## AIM OF THE EXERCISE:
Copy out all lines bearing the word "mode" from the listing below.

===== DATASET EXCERPTS

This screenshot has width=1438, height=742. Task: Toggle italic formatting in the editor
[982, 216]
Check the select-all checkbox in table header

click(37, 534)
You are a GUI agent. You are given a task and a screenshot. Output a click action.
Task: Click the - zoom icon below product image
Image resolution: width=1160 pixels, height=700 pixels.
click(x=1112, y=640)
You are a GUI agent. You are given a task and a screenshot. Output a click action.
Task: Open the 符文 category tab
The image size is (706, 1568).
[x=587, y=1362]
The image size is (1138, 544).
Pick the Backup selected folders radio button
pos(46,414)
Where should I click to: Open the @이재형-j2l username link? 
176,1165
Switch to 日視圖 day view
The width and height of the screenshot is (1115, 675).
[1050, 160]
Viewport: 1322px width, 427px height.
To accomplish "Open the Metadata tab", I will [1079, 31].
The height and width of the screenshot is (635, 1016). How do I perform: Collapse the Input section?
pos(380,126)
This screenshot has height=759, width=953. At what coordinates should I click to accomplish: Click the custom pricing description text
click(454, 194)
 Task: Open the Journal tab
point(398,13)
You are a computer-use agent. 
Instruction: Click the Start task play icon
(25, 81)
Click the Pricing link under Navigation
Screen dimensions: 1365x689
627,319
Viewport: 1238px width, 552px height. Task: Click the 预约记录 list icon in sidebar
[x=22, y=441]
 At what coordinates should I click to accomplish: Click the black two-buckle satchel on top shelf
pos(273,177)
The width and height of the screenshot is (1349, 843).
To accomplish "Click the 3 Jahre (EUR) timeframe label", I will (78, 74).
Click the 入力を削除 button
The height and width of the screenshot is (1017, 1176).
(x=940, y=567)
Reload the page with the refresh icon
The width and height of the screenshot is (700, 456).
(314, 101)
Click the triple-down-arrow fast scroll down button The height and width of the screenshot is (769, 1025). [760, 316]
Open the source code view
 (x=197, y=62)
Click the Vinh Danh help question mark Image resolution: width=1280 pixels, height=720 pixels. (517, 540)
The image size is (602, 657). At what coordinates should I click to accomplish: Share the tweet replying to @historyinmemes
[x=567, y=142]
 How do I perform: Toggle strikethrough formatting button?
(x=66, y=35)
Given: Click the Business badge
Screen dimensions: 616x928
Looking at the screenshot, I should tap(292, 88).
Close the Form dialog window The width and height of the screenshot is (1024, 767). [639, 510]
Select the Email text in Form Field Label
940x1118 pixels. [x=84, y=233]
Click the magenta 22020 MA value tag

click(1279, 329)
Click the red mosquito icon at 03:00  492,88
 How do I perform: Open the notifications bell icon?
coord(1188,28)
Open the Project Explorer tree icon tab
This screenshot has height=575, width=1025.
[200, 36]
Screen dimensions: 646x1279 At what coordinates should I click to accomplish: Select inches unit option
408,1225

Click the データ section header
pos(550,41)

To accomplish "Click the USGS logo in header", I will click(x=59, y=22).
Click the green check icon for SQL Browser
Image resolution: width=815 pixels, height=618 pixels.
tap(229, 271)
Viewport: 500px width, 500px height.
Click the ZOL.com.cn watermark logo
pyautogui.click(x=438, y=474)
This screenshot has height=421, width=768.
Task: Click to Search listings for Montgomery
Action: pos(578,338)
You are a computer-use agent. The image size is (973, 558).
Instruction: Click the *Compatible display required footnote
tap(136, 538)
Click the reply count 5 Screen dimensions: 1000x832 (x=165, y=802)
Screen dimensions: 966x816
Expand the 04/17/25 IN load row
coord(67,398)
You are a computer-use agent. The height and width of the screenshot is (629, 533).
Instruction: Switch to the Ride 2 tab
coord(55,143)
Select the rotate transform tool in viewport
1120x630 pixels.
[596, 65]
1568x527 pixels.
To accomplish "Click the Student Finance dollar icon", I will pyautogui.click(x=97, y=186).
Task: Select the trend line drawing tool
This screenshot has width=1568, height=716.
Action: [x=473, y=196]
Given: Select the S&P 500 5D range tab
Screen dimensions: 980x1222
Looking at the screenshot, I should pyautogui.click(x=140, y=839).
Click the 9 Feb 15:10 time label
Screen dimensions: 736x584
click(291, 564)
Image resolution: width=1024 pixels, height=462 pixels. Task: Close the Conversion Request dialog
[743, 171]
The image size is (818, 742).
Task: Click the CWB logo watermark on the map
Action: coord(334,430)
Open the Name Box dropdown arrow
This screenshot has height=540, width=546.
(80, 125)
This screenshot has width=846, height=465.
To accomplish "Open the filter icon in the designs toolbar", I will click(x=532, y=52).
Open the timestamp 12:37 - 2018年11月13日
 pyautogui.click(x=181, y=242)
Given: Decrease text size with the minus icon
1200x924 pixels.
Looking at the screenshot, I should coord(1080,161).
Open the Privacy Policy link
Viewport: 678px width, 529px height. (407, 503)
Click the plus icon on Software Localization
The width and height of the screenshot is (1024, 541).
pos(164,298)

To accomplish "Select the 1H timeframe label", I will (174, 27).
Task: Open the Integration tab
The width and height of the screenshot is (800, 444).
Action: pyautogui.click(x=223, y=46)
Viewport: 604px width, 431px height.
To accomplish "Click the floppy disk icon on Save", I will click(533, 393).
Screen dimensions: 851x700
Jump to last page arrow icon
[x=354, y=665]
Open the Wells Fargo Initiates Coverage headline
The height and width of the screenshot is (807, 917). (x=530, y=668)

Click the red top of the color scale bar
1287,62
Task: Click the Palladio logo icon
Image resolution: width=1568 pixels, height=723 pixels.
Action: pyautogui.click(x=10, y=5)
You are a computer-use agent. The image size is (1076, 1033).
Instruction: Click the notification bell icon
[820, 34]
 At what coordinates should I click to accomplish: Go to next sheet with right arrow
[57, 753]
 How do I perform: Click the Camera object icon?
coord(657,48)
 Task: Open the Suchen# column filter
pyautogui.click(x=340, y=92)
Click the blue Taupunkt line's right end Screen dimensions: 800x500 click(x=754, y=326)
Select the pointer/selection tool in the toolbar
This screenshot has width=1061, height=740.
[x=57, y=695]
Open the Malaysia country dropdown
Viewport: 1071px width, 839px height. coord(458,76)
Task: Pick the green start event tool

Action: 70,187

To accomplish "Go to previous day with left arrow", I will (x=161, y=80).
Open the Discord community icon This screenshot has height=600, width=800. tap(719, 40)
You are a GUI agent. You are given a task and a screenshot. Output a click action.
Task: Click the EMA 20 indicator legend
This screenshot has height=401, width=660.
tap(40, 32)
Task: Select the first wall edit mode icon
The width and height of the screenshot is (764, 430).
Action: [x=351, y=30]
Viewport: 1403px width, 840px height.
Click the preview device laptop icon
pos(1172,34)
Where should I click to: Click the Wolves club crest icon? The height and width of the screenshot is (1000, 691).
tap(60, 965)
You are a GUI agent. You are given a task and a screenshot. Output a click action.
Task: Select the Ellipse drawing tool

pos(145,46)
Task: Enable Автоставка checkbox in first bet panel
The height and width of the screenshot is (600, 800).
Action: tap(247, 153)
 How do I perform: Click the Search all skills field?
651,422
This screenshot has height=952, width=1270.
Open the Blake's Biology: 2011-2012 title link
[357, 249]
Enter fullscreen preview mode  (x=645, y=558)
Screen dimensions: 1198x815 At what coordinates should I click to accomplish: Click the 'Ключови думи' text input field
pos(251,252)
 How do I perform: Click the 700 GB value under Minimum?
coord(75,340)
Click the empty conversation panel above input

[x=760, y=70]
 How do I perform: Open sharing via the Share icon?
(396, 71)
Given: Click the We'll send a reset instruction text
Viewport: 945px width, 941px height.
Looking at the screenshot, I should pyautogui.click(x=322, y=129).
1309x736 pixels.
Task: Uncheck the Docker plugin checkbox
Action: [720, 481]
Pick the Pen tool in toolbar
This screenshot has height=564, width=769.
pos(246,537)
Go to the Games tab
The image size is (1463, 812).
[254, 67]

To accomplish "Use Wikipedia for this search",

==========

## TASK SOLUTION:
Task: Select the first wall edit mode icon
Enter fullscreen preview mode  (x=645, y=558)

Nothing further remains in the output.